Al-Sultan Abdullah: A King who always consulted his brother Rulers

Al-Sultan Abdullah: A King who always consulted his brother Rulers
"Al-Sultan Abdullah: A King who always consulted his brother Rulers"

Tough decisions had to be made. As Malaysia’s King, Al-Sultan Abdullah Ri’ayatuddin Al-Mustafa Billah Shah faced a slew of unprecedented challenges – from political imbroglio to the Covid-19 pandemic – which required some deft handling, a vast, and deep understanding of the complexities of human behaviour, endless hours of study, research, and consultations, wisdom, the ability to look at issues from a multitude of perspectives, and a fair degree of good fortune.

Throughout his five-year reign as the Yang di-Pertuan Agong, he made sure his brother Rulers were informed of the situation, and even sought their views before making a decision.

That is the concept of syura (consultation), a trait Al-Sultan Abdullah upheld throughout his five years at the helm.

“That’s a good question,” was Al-Sultan Abdullah’s immediate reply when asked why he constantly consulted with his fellow Malay Rulers. Others would argue that as King, he could have just made his own decisions.

“I took the oath of office as Yang di-Pertuan Agong, and I realise that my appointment was based on the agreement and consensus of the Conference of Rulers, the Malay Rulers. So, whatever I did, I would be acting on their behalf, as a representative of the Conference of Rulers.

“Yes, all the decisions are the decisions of the Yang di-Pertuan Agong. Except, what I did was, I brought the issues to the Rulers. We would discuss them, and I would receive their views and suggestions. But the decision at the end of the day, came from the King himself. That was all I did.

“The decisions were not the decisions of the Conference of Rulers. When it came to the appointment of the prime minister, for example, it was the appointment by the King, and not the Conference of Rulers.

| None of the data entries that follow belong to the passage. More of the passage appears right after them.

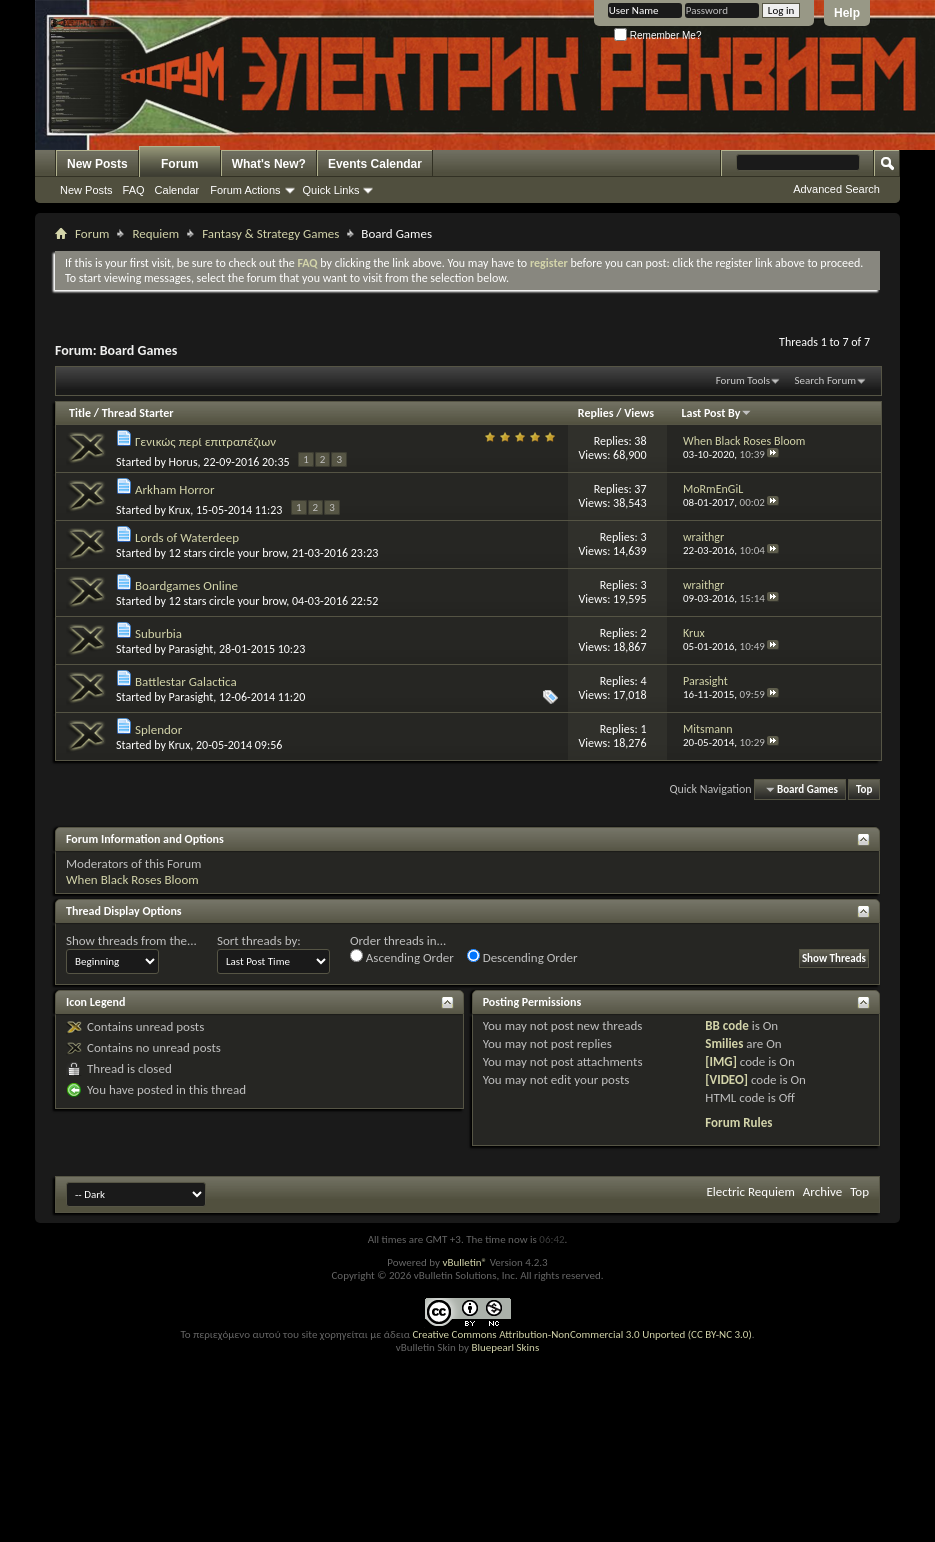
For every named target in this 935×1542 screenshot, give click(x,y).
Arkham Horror (175, 489)
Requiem (155, 233)
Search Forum (826, 380)
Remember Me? (657, 35)
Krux (180, 510)
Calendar (177, 190)
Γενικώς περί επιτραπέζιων (205, 441)
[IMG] (721, 1061)
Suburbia (158, 633)
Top (864, 789)
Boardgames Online (186, 585)
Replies (596, 413)
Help (847, 13)
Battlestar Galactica (186, 681)
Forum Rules (738, 1122)
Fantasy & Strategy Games (270, 233)
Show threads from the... (131, 940)
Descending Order (522, 957)
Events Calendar (375, 164)
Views (639, 413)
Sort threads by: (259, 940)
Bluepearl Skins (505, 1347)
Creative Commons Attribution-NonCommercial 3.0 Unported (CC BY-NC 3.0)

“I discussed, I heard their views and I informed (the Malay Rulers) of my decision. That’s it,” he added.

Al-Sultan Abdullah, who returns to Pahang tomorrow, shared his views during an interview with selected media agencies, including Twentytwo13, at Istana Negara on Jan 3. He was joined by the Raja Permaisuri Agong, Tunku Azizah Aminah Maimunah Iskandariah during the session with media members.

Al-Sultan Abdullah was elected by the Malay Rulers at the 151st (Special) Meeting of the Conference of Rulers on Jan 24, 2019, following the abdication of the Sultan of Kelantan, Sultan Muhammad V, on Jan 6, 2019.

Twentytwo13, had on Jan 7, 2019,  reported that Al-Sultan Abdullah, then the Tengku Mahkota of Pahang, was tipped to take over the Pahang throne in a matter of days to pave the way for him to be named Malaysia’s 16th Yang di-Pertuan Agong.

Al-Sultan Abdullah’s election by the Malay Rulers was in line with Article 38(2)(a) of the Federal Constitution, which states that the Conference of Rulers shall exercise its role in electing the Yang di-Pertuan Agong and deputy Yang di-Pertuan Agong.

Several special meetings among the Malay Rulers were held during Al-Sultan Abdullah’s five-year reign at Istana Negara.

They included a meeting on Feb 28, 2020, following the sudden resignation of then-prime minister Tun Dr Mahathir Mohamad, and a special discussion on June 16, 2021, which decided that there was no need to extend the Covid-19 emergency beyond Aug 1, that year.

Similarly, a special meeting was also convened on Nov 24, 2022, following a hung Parliament after the 15th General Election.